>>>

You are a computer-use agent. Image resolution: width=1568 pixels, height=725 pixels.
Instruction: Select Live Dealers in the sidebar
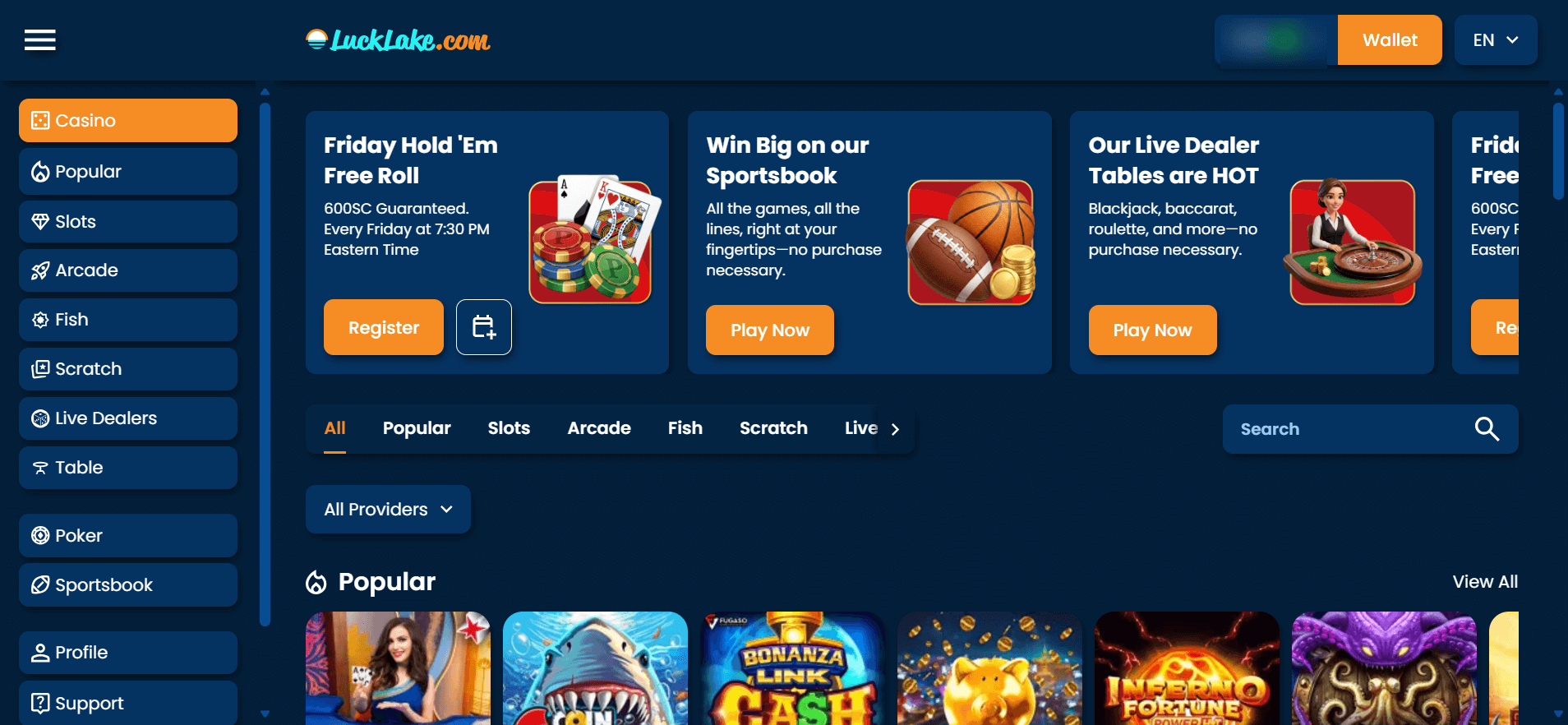click(128, 418)
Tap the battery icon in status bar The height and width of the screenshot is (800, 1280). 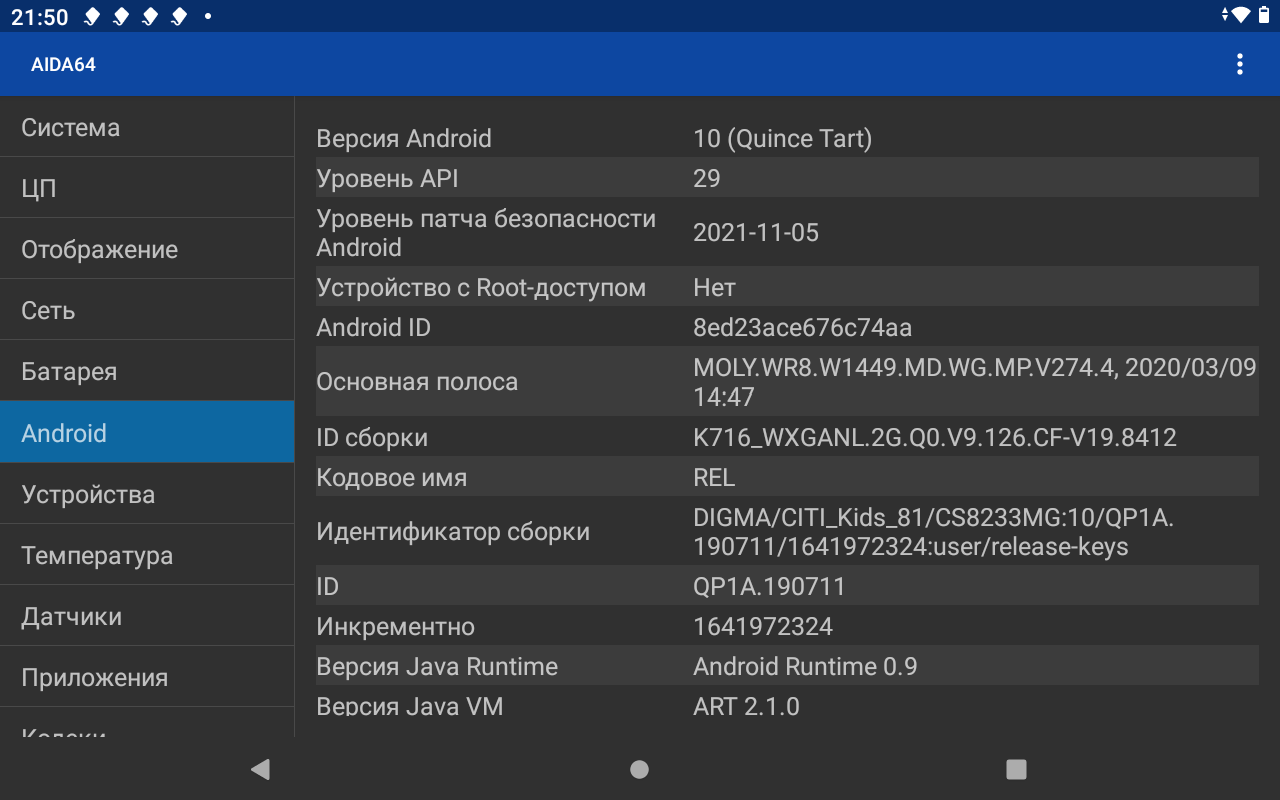point(1263,15)
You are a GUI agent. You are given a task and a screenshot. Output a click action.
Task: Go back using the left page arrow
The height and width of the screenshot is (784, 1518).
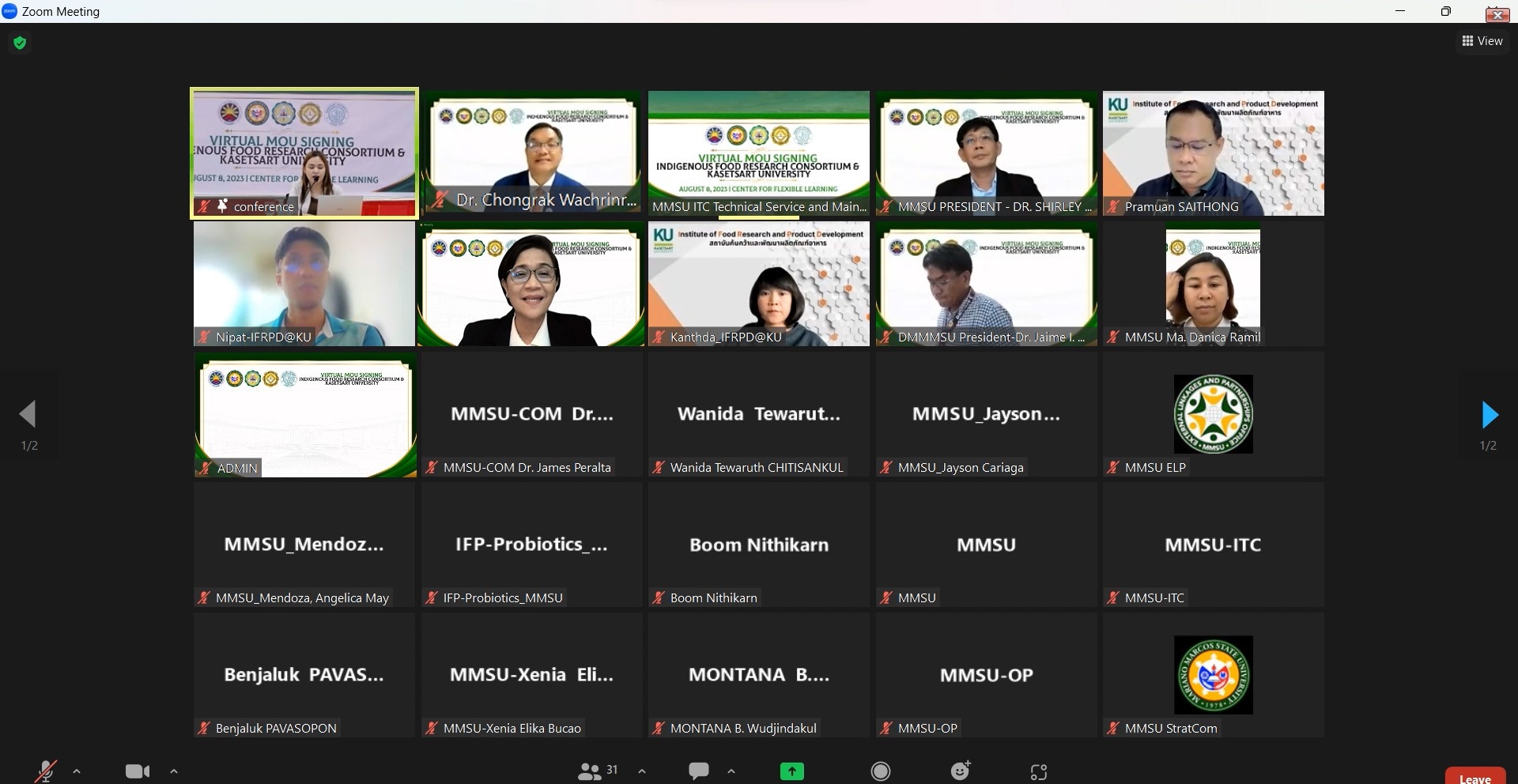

<<<

[EXERCISE]
Change "left" to "right" in the rows, beginning at the line that has "You are a GUI" and continuing through the end of the rows, and give only those lines with nothing else altered. Leave the pictures out.

[EXERCISE RESULT]
You are a GUI agent. You are given a task and a screenshot. Output a click action.
Task: Go back using the right page arrow
The height and width of the screenshot is (784, 1518).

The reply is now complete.